* **EXERCISE REQUIREMENTS**
Taking the line with "Task: Close ENC Information dialog with X" as the first and the line with "The image size is (1087, 654)." as the last, set down exactly every line in that range from the entries below, and no more.

(Dataset items)

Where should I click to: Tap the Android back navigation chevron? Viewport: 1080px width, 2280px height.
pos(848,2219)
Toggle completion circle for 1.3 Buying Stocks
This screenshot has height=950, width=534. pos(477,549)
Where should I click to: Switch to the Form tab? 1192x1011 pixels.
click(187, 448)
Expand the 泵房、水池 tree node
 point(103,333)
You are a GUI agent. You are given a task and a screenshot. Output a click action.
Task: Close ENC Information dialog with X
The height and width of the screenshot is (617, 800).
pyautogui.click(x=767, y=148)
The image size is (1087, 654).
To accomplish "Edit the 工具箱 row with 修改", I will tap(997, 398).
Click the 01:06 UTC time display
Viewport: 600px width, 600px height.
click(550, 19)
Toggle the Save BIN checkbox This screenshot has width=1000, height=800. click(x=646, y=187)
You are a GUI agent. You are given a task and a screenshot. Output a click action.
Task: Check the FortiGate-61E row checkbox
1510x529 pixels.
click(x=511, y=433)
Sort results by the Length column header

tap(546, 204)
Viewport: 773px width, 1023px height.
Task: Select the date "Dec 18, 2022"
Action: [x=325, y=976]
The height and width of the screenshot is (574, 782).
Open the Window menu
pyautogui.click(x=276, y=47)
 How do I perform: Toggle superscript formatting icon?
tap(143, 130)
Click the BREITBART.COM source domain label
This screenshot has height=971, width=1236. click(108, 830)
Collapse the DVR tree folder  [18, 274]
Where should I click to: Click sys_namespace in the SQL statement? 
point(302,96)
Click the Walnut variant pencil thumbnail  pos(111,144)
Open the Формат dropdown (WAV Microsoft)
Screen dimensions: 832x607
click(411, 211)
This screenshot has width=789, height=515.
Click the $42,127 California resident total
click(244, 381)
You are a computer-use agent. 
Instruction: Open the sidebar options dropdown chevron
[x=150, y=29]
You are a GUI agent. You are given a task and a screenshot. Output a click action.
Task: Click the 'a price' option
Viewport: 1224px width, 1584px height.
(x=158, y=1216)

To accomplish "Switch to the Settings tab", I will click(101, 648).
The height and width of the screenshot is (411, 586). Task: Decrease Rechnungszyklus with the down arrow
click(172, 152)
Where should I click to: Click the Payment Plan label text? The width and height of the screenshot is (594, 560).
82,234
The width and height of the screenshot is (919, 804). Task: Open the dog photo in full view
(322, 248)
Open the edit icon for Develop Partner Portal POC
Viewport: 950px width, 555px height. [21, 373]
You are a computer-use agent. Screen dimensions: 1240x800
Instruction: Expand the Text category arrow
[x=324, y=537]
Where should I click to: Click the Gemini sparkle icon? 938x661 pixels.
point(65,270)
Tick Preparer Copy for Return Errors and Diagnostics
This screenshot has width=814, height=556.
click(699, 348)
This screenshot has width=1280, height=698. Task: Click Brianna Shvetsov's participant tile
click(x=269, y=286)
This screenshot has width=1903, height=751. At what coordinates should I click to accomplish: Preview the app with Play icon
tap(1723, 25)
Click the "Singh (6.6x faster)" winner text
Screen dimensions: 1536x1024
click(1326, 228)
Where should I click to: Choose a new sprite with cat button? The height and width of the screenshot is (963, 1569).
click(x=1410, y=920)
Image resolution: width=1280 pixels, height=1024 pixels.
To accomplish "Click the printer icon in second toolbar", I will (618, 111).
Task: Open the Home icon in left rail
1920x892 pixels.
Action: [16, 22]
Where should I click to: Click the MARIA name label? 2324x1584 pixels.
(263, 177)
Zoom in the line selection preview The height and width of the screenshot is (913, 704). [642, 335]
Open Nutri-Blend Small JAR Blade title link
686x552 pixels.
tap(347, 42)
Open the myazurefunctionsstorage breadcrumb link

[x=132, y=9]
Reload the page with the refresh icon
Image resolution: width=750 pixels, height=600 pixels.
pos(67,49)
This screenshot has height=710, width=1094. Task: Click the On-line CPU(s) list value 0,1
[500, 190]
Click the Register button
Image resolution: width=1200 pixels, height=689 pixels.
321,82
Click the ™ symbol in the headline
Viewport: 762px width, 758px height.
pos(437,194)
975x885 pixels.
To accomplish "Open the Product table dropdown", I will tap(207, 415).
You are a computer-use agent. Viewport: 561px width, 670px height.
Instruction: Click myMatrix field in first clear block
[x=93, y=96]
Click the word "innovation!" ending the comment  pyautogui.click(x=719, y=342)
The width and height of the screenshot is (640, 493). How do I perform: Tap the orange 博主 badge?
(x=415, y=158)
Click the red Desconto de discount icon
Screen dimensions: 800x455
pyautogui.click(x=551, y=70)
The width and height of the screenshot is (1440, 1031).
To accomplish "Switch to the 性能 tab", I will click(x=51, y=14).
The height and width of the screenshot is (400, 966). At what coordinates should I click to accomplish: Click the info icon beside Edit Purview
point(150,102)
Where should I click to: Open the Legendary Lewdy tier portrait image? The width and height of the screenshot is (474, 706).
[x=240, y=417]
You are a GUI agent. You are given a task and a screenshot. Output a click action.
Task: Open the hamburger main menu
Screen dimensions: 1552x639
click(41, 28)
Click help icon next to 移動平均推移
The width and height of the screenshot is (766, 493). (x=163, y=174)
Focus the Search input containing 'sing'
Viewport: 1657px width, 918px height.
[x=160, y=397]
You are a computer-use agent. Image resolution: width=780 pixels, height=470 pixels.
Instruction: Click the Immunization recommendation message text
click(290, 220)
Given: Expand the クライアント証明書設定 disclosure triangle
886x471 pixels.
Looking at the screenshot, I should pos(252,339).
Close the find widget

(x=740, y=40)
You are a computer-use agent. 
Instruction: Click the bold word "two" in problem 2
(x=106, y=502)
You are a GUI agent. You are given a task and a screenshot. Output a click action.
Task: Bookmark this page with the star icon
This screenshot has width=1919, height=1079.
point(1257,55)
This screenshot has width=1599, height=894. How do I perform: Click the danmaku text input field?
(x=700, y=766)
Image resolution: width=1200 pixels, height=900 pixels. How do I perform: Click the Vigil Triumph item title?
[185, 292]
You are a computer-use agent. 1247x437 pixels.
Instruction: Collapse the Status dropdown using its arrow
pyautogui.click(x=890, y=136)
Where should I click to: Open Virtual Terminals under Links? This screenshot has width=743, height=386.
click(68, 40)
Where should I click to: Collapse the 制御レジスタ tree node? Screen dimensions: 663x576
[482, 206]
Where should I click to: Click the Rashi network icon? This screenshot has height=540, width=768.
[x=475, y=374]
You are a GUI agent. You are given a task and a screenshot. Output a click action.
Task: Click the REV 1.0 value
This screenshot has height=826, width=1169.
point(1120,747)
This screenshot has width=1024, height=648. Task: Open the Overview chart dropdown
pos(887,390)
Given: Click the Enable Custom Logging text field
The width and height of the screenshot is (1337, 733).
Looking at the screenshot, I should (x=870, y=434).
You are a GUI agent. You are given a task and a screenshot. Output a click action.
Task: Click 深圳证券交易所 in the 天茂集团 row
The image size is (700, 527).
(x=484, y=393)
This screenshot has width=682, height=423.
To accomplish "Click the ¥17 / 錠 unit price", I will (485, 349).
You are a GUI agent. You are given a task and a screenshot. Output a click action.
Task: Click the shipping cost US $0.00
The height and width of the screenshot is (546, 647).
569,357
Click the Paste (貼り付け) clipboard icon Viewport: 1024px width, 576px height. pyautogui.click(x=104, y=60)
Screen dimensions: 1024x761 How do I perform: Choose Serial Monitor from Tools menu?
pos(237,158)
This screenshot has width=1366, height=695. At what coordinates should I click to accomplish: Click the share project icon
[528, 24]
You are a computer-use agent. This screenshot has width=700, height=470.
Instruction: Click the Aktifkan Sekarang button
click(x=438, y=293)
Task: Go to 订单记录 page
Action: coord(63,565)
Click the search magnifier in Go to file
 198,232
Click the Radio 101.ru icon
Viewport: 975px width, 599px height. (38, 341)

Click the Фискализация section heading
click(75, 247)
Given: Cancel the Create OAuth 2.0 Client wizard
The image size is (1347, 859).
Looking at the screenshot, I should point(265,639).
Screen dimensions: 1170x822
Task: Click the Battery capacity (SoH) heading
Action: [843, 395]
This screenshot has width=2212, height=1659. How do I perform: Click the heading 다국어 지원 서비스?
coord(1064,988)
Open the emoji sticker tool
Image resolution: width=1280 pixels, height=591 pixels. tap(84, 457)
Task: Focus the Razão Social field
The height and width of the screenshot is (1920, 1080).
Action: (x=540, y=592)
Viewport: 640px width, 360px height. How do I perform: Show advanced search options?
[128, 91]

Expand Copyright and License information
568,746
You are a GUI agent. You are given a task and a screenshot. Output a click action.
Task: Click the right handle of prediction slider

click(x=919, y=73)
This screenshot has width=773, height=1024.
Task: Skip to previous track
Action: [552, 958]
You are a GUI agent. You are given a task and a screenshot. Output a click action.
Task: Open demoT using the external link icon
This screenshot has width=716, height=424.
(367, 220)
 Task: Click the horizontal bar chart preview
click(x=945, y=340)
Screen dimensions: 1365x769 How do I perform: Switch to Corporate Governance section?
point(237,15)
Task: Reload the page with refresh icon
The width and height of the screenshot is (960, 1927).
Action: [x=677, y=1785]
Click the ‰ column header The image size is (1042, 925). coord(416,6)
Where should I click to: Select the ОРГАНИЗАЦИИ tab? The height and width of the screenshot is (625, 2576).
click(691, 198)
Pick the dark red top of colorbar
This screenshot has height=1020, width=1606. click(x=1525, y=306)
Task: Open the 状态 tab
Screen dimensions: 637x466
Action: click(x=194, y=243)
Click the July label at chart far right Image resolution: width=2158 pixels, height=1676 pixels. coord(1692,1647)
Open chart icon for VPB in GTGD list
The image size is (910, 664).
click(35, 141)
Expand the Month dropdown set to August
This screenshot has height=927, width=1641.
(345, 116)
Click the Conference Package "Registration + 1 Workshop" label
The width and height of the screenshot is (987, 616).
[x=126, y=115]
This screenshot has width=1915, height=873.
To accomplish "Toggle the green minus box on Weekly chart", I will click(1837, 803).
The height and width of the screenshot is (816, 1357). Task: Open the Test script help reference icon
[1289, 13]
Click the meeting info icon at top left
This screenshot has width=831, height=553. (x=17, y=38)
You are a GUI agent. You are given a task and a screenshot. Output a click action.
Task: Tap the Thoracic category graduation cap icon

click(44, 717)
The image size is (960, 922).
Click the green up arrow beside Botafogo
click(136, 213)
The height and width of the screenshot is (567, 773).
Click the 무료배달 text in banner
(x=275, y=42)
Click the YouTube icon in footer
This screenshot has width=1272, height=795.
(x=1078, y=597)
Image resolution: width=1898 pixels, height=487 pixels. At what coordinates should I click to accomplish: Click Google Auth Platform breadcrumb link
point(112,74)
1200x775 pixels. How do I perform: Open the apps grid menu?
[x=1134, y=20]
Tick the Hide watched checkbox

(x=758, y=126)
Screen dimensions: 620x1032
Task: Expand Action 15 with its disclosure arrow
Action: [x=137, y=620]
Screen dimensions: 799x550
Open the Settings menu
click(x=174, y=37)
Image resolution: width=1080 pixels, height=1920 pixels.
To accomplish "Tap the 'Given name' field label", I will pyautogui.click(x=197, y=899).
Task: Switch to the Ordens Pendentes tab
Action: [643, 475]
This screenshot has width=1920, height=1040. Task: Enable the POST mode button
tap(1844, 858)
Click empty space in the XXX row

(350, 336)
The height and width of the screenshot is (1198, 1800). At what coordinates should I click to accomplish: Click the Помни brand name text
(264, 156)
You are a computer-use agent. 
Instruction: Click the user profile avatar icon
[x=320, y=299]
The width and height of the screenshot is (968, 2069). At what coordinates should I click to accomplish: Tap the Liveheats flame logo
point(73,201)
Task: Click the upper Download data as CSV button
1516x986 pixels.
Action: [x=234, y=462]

* **RESPONSE TO THE TASK**
Task: Close ENC Information dialog with X
The height and width of the screenshot is (617, 800).
pyautogui.click(x=767, y=148)
The image size is (1087, 654).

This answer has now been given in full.